#### [WORK INSTRUCTIONS]
In this exercise, copy exactly the lines from the one that contains "You are a GUI" through the end of the entries below; pictures are not copied.

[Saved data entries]

== == ==

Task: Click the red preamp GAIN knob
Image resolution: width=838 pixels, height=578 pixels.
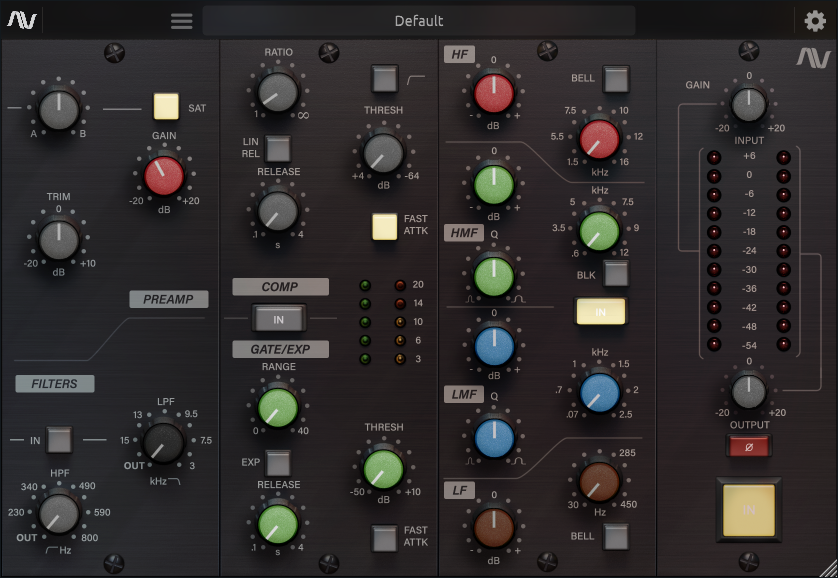Action: [x=164, y=176]
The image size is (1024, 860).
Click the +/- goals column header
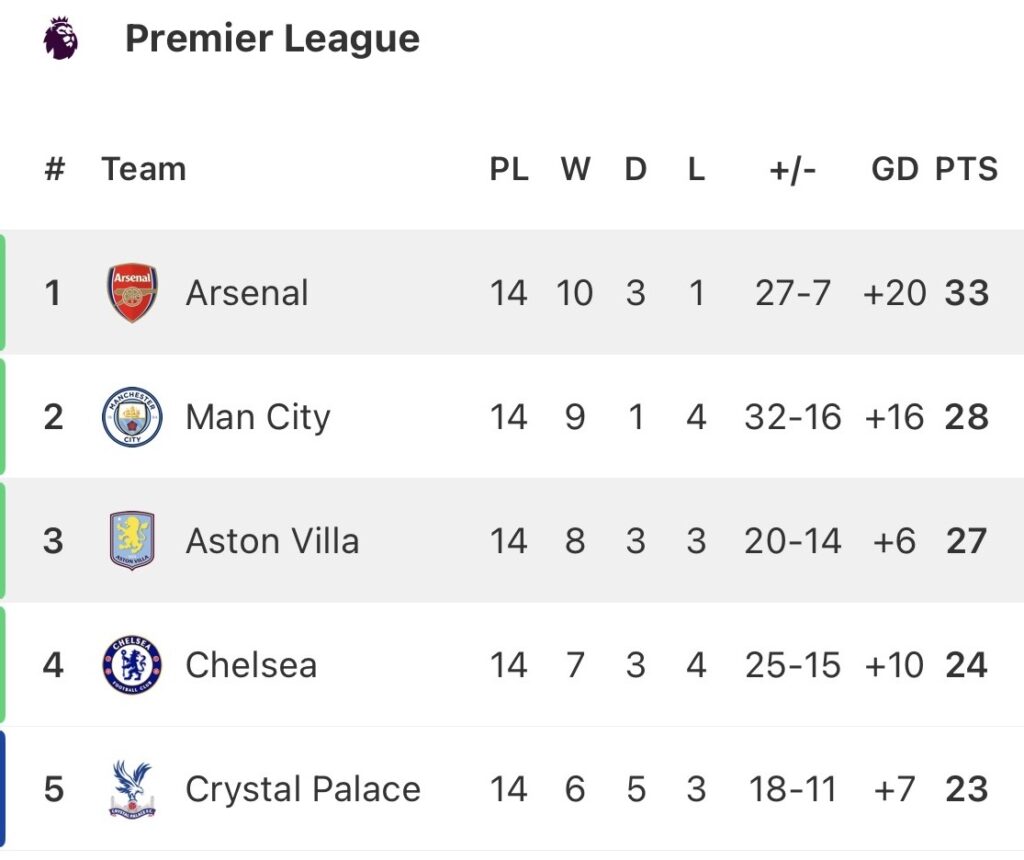click(792, 169)
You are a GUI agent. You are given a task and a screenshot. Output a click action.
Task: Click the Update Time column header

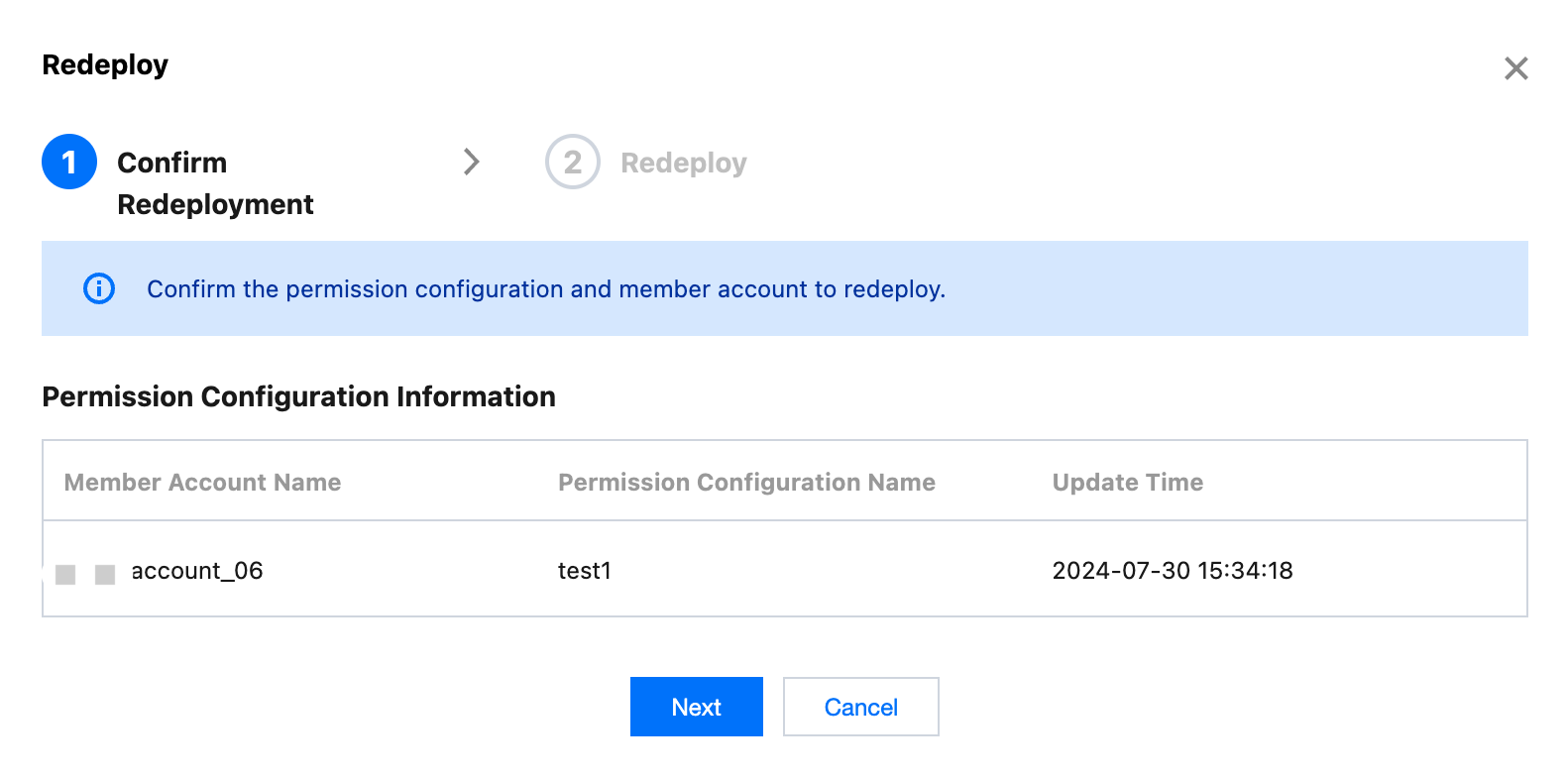[1127, 483]
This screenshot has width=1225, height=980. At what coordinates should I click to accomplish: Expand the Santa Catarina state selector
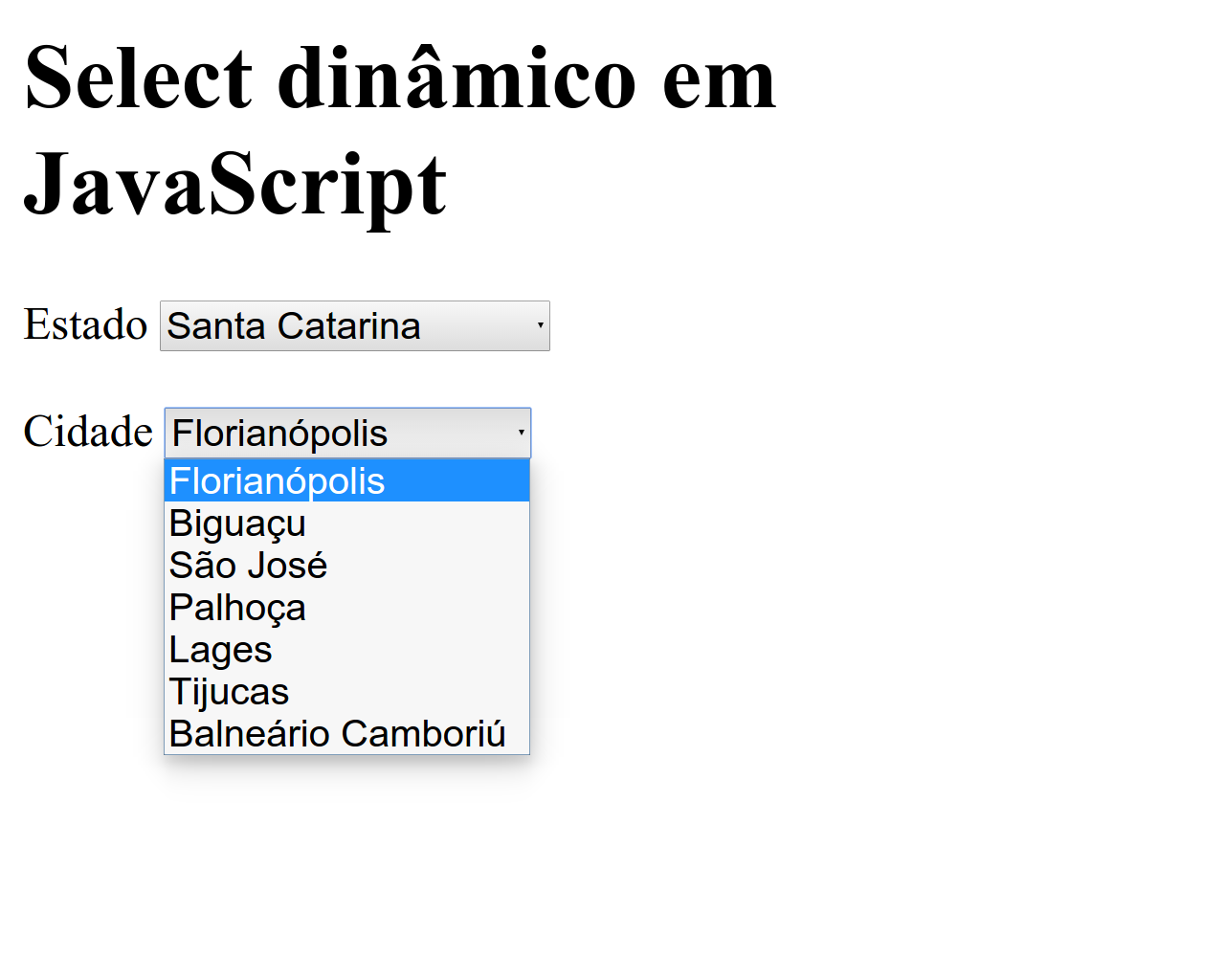pos(354,325)
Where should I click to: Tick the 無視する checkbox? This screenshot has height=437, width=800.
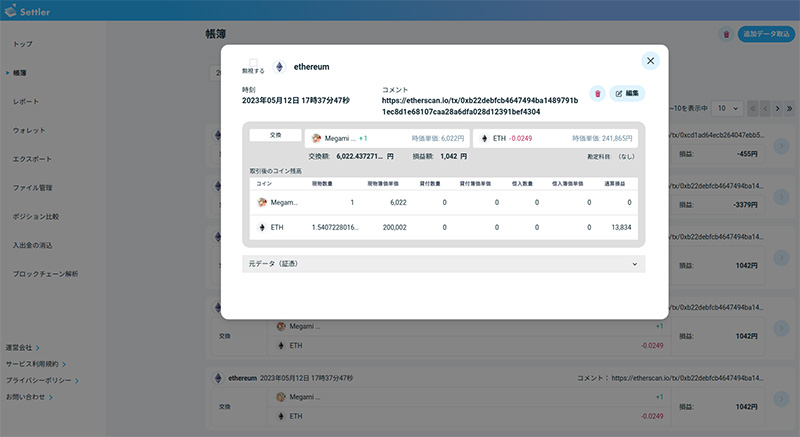tap(253, 63)
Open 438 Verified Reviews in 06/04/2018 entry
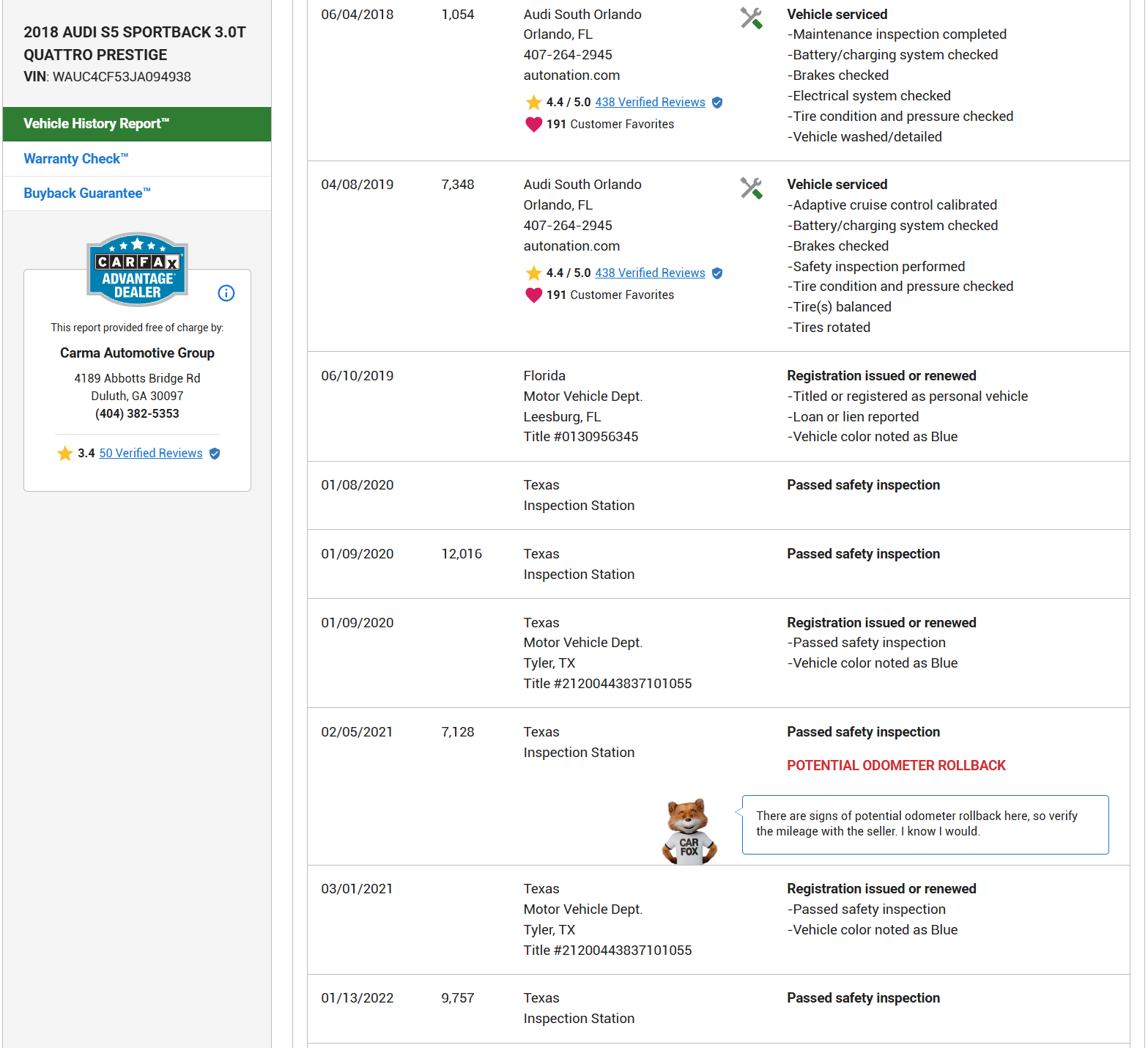Screen dimensions: 1148x1048 click(650, 103)
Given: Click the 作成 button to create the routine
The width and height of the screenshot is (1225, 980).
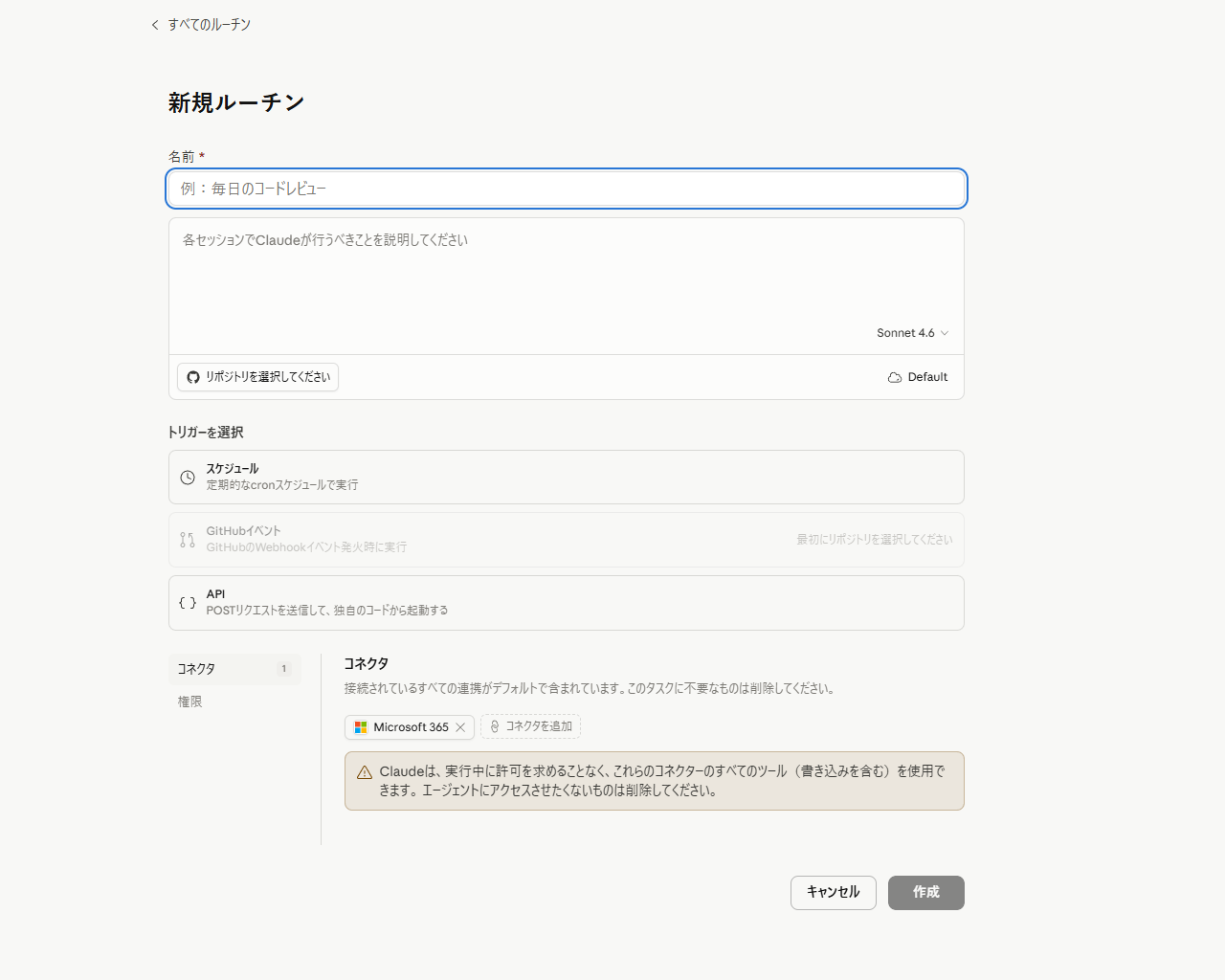Looking at the screenshot, I should pyautogui.click(x=925, y=892).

== == ==

#### [SOLVED PROBLEM]
You are a GUI agent. You are given a task and a screenshot. Output a click action.
Task: Click the Update Time column header

[1127, 483]
This screenshot has width=1225, height=980. At what coordinates should I click to accomplish: Expand the Santa Catarina state selector
pos(354,325)
Where should I click to: Tick the 無視する checkbox? This screenshot has height=437, width=800.
tap(253, 63)
Open 438 Verified Reviews in 06/04/2018 entry
Screen dimensions: 1148x1048 click(650, 103)
Given: Click the 作成 button to create the routine
The width and height of the screenshot is (1225, 980).
Looking at the screenshot, I should pyautogui.click(x=925, y=892).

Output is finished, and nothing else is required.